Unveiling the intricate causal nexus between pancreatic cancer and peripheral metabolites through a comprehensive bidirectional two-sample Mendelian randomization analysis.

Abstract

Aim: Pancreatic cancer (PC) is a devastating malignancy characterized by its aggressive nature and poor prognosis. However, the relationship of PC with peripheral metabolites remains not fully investigated. The study aimed to explore the causal linkage between PC and peripheral metabolite profiles. Methods: Employing publicly accessible genome-wide association studies (GWAS) data, we conducted a bidirectional two-sample Mendelian randomization (MR) analysis. The primary analysis employed the inverse-variance weighted (IVW) method. To address potential concerns about horizontal pleiotropy, we also employed supplementary methods such as maximum likelihood, weighted median, MR-Egger regression, and MR pleiotropy residual sum and outlier (MR-PRESSO).

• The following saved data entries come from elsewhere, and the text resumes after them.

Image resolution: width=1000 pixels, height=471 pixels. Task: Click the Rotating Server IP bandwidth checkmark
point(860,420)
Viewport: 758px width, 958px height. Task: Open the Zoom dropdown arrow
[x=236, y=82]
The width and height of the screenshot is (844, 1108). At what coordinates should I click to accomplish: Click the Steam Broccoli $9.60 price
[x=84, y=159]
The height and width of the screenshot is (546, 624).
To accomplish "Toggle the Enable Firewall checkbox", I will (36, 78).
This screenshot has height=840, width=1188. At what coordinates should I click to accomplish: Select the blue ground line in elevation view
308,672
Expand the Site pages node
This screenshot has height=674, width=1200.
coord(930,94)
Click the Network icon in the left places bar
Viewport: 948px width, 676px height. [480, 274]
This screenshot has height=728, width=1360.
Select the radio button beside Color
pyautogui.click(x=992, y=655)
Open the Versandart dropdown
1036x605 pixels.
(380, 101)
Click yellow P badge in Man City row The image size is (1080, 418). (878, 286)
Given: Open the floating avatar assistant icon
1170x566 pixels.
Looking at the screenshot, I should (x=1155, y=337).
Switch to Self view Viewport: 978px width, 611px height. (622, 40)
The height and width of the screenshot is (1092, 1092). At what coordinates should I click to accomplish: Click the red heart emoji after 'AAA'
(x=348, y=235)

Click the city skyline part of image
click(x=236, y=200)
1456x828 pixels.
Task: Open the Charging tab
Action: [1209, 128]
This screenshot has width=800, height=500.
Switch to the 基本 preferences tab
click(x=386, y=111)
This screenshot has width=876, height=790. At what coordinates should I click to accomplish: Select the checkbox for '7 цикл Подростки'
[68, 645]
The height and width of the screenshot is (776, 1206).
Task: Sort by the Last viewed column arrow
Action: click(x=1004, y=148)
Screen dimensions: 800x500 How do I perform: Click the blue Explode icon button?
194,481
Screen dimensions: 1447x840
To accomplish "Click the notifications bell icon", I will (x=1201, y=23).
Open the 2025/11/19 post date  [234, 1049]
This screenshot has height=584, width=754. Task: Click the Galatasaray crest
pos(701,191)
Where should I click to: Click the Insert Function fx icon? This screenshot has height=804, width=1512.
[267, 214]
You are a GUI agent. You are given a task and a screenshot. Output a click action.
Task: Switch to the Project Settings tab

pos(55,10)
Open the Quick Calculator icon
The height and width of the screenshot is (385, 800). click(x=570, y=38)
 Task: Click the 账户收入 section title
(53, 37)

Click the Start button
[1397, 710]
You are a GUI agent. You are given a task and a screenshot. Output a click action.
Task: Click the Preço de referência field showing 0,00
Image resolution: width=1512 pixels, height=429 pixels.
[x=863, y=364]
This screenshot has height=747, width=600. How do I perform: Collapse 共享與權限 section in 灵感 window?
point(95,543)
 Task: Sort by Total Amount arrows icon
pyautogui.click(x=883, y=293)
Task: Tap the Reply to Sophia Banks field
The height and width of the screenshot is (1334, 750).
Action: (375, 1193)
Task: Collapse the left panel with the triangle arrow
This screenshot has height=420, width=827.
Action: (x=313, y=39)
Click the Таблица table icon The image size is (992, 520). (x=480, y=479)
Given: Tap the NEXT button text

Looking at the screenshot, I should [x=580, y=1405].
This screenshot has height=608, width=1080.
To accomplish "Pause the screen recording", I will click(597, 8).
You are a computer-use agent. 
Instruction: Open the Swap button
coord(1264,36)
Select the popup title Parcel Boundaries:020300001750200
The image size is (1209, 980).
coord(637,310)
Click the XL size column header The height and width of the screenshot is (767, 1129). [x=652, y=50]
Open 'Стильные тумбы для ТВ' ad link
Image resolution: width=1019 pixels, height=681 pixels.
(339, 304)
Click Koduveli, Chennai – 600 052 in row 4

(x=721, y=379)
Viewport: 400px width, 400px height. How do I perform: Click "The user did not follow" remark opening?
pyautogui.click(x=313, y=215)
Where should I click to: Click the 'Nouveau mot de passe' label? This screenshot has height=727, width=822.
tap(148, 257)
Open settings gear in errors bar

Results: We ascertained 20 genetically determined peripheral metabolites with causal linkages to PC while high-density lipoprotein (HDL) and very low-density lipoprotein (VLDL) particles accounted for the vast majority. Specifically, HDL particles exhibited an elevated PC risk while VLDL particles displayed an opposing pattern. The converse MR analysis underscored a notable alteration in 17 peripheral metabolites due to PC, including branch chain amino acids and derivatives of glycerophospholipid. Cross-referencing the bidirectional MR results revealed a reciprocal causation of PC and X-02269 which might form a self-perpetuating loop in PC development. Additionally, 1-arachidonoylglycerophosphocholine indicated a reduced PC risk and an increase under PC influence, possibly serving as a negative feedback regulator. Conclusion: Our findings suggest a complex interplay between pancreatic cancer and peripheral metabolites, with potential implications for understanding the etiology of pancreatic cancer and identifying novel early diagnosis and therapeutic targets. Moreover, X-02269 may hold a pivotal role in PC onset and progression.